You can’t go to Porto without visiting a port house. Maret wasn’t much of a fan of port before the visit, but developed a taste remarkably quickly. Just like Laphroaig in Islay, or percebes in Galicia. I remain cautiously optimistic that her enthusiasm for sherry will extend beyond Pedro Ximinez after a visit to Sanlucar de Barrameda.
Some of Maret’s friends from Estonia were coincidentally in Porto on a brand new and very beautiful catamaran, and we stopped by to say hello. I’d met Raul once before, on a different catamaran in St Lucia a few days after Maret and I first met. He’s been around the world since then, and is now heading across the Atlantic for a Caribbean season.

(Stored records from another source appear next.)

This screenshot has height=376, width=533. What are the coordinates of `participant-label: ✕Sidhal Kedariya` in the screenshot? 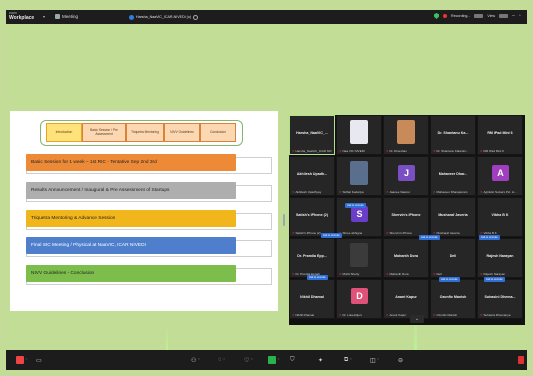 It's located at (359, 192).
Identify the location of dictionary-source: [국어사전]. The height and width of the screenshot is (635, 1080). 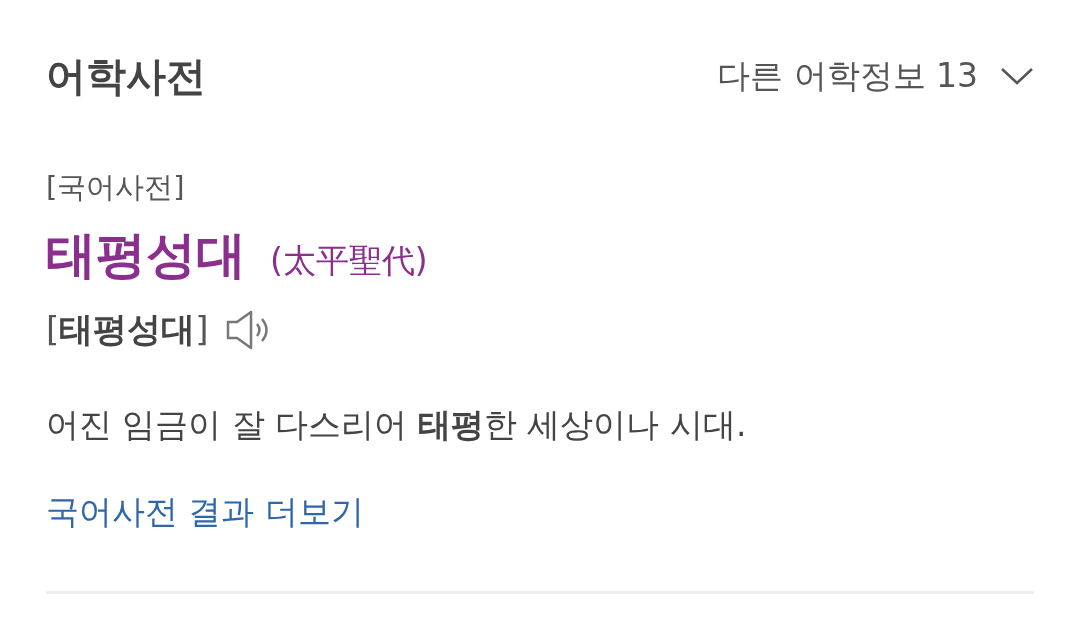
(116, 188).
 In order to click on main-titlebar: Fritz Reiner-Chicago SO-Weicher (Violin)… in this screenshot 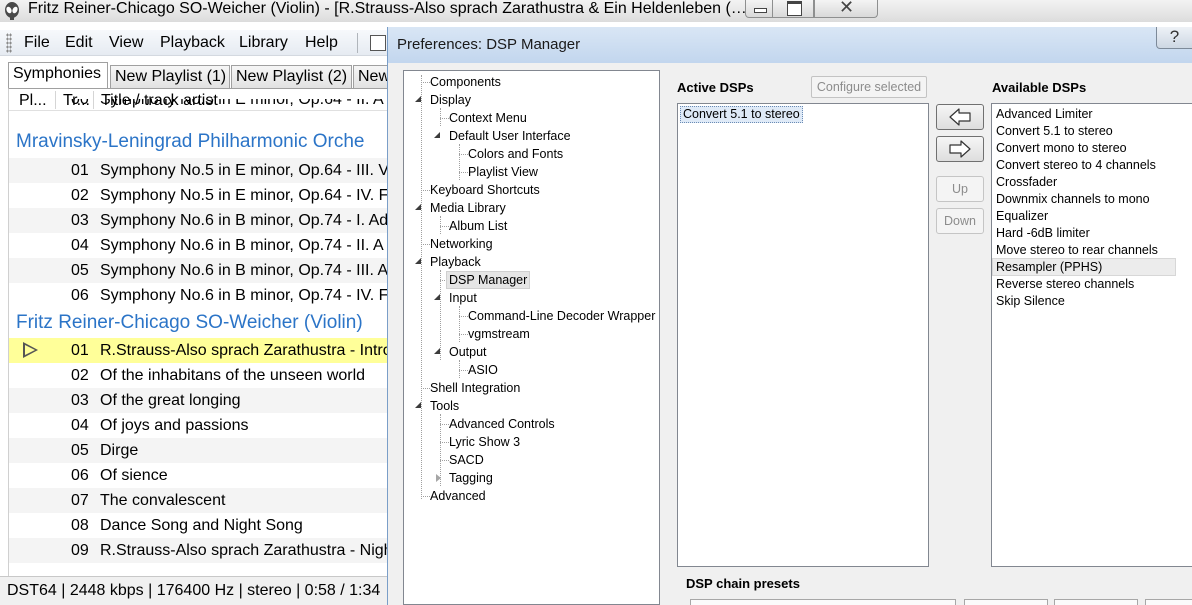, I will do `click(596, 11)`.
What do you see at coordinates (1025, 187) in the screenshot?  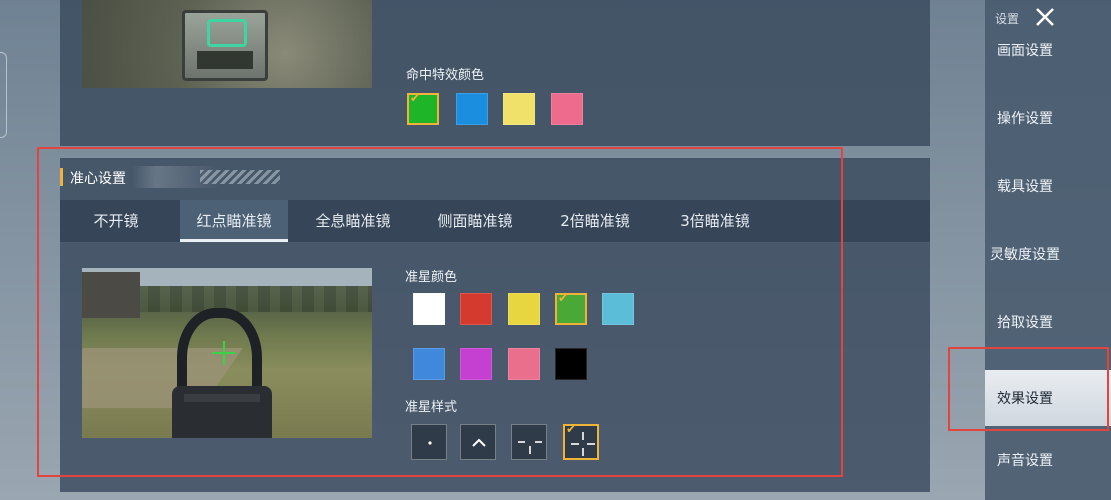 I see `sidebar-item-label: 载具设置` at bounding box center [1025, 187].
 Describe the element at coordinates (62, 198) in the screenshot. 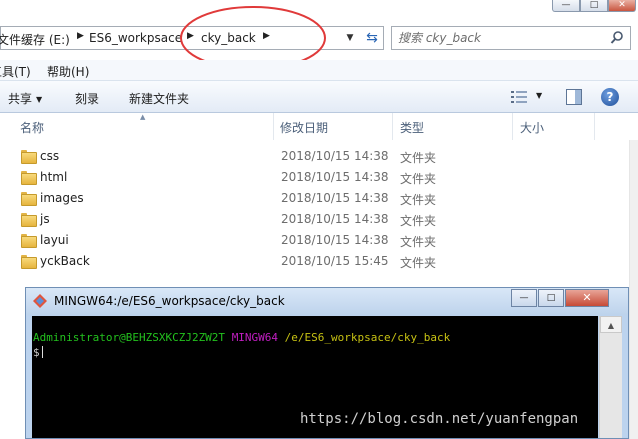

I see `file-name: images` at that location.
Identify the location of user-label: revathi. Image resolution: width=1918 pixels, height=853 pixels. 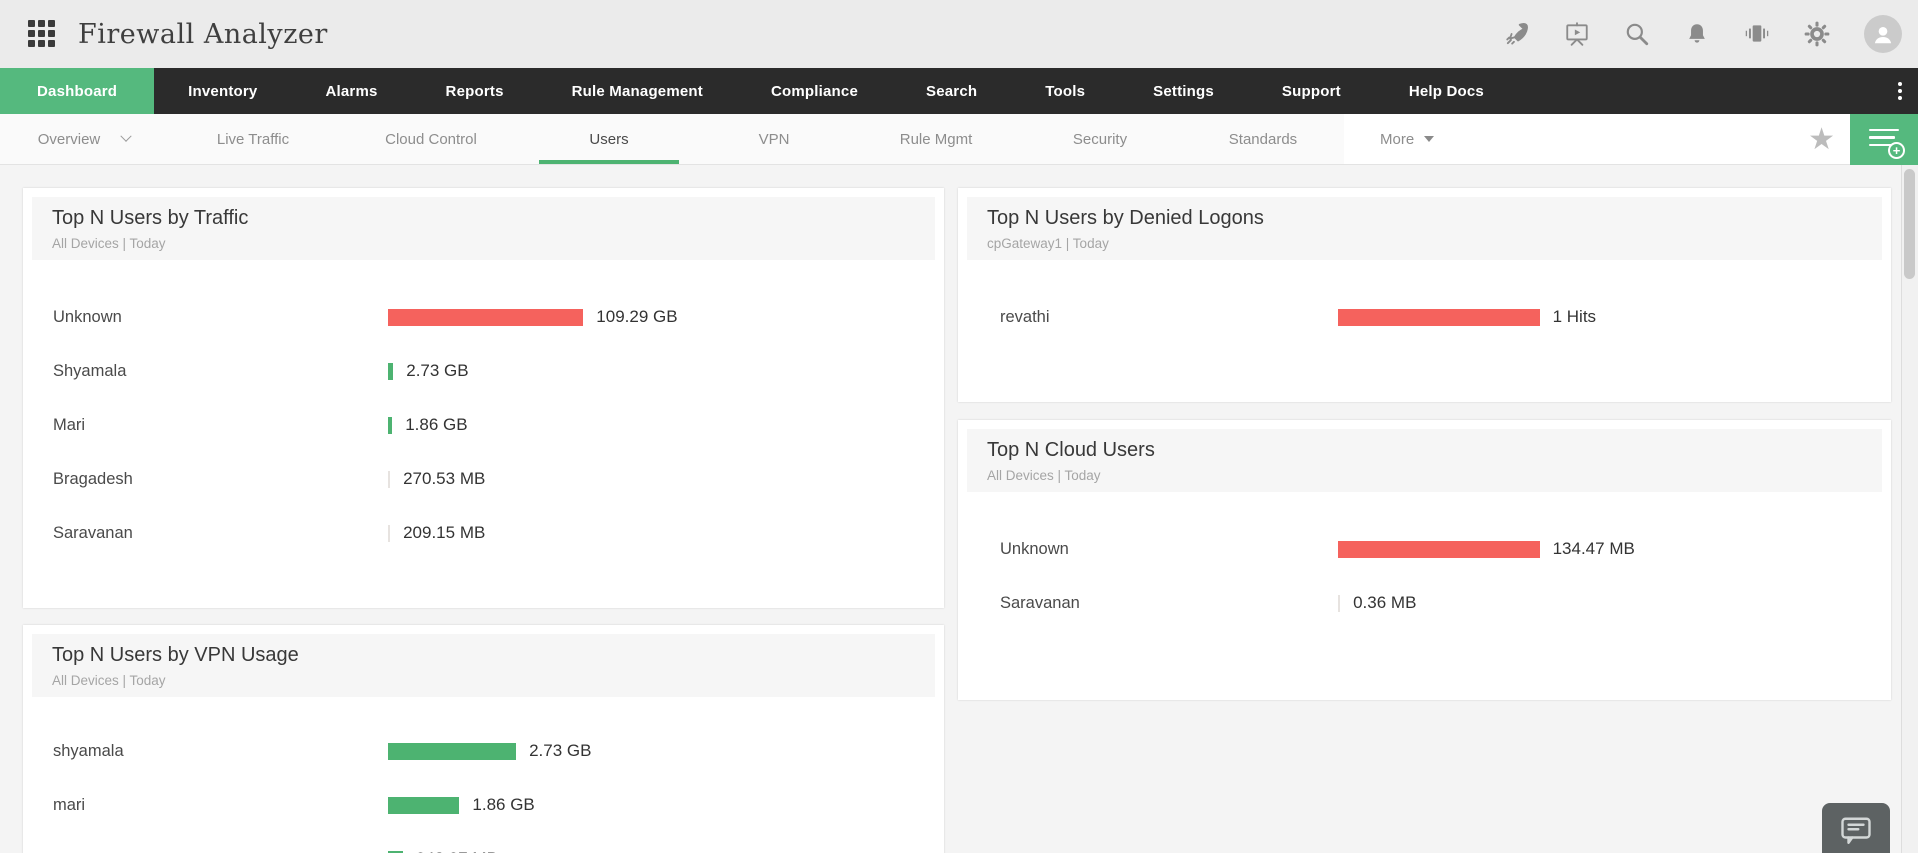
(1025, 316).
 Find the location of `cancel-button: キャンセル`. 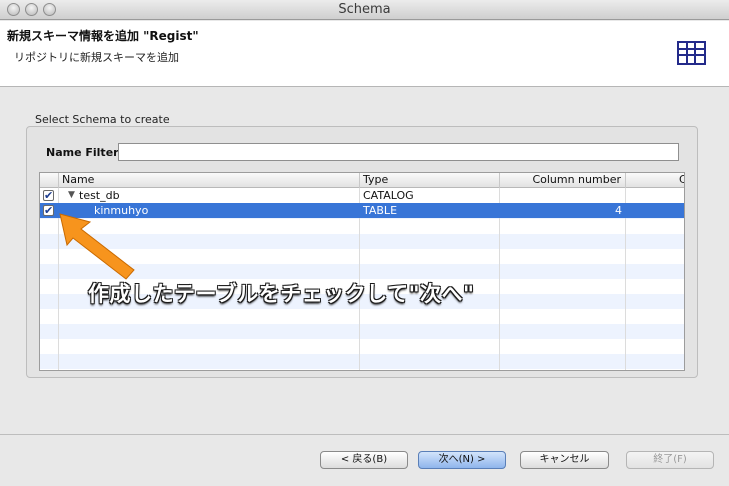

cancel-button: キャンセル is located at coordinates (564, 460).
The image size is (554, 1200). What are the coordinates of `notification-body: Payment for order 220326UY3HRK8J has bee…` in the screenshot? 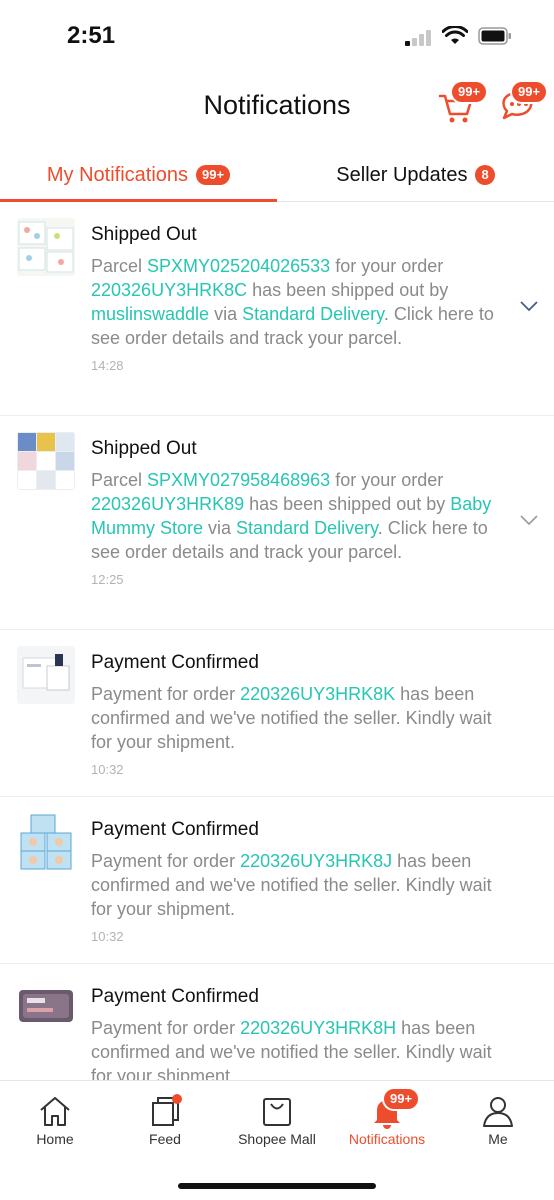 It's located at (302, 885).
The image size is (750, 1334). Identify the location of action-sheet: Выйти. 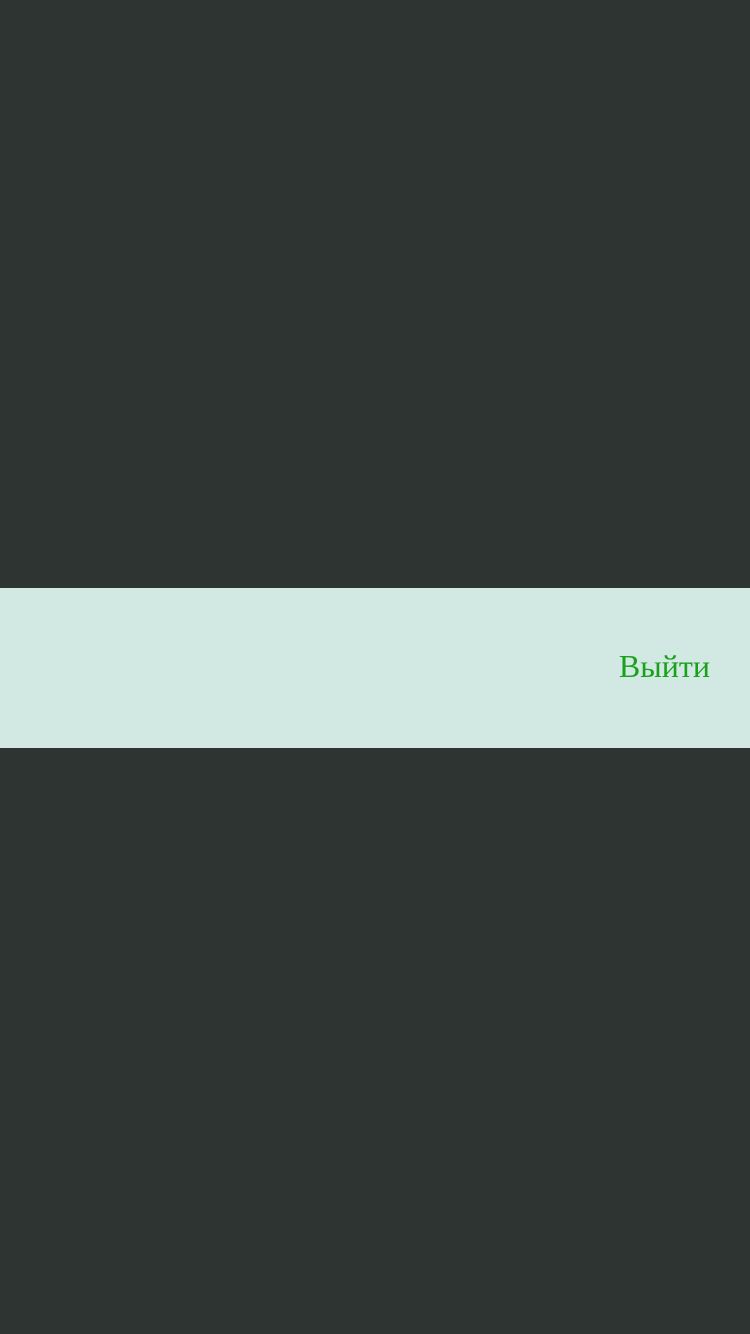
(375, 668).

Jaan had last seen Otra Vida one cold morning in Saaremaa during the winter refit – quite different indeed to how she looks today. He too has circumnavigated, and amongst other things sings about his experiences doing that and living a unique life on a tiny Estonian island. A nice visit, and I still have major boat envy about their inside steering station!
A friend from Cordon Bleu, the ever-energetic Maria, is originally from Porto, so naturally I asked her for suggestions. We’re still recovering from her recommendation to try the local classic the Francesinha, a warm sandwich of American proportions, consisting of thick bread, sliced meats, sausage, smoked pork, fried beef, melted cheese and a tomato, beer and chilli sauce, all washed down with a glass of beer. It’s not for the timid, and you won’t need to eat again for the rest of the day. It reminded me of a cross between a Monte Cristo and a Philly Cheese Steak. Excellent stuff!
After this monumental cholesterol bomb lunch we walked around, slowly dragging our laden stomachs with us, hoping to burn off at least a few percent of the calories. The Palacio de Cristal is a prominent Porto building used for exhibitions, and has extensive terraced gardens leading down towards the Douro River. The views, as you would expect, are lovely. The gardens themselves seem almost to have been designed for lovers’ trysts. Lots of little spaces accessed by deliberately unnecessary detours, partially obscured from sight by the trees and shrubs, with views down to the river. The sheer number of such romantic spots makes me think it did not happen by chance. What a great city.
Leaving Porto we had 3kts of river current with us from the east, which collided outside the river mouth breakwater with W/NW swells from the Atlantic and 15kt wind from the south. Add the reflected waves from the river protection, and a steeply shelving bottom. Yes, it was like a washing machine. Nothing dangerous with a working engine, but definitely uncomfortable. 2 miles out from the river we came across the telltale tidal race waves, where the current finally gave up. After that things were back to normal.
Our next weather window looks to be Tuesday afternoon, although forecast accuracy 5 days out is quite variable. If the forecast is accurate there is a risk we may actually sail. I wonder if we’ll remember how to do that.
Time to go. I can faintly see the 25 de Abril bridge in the distance, and I can hear the dolphins back for a late evening visit.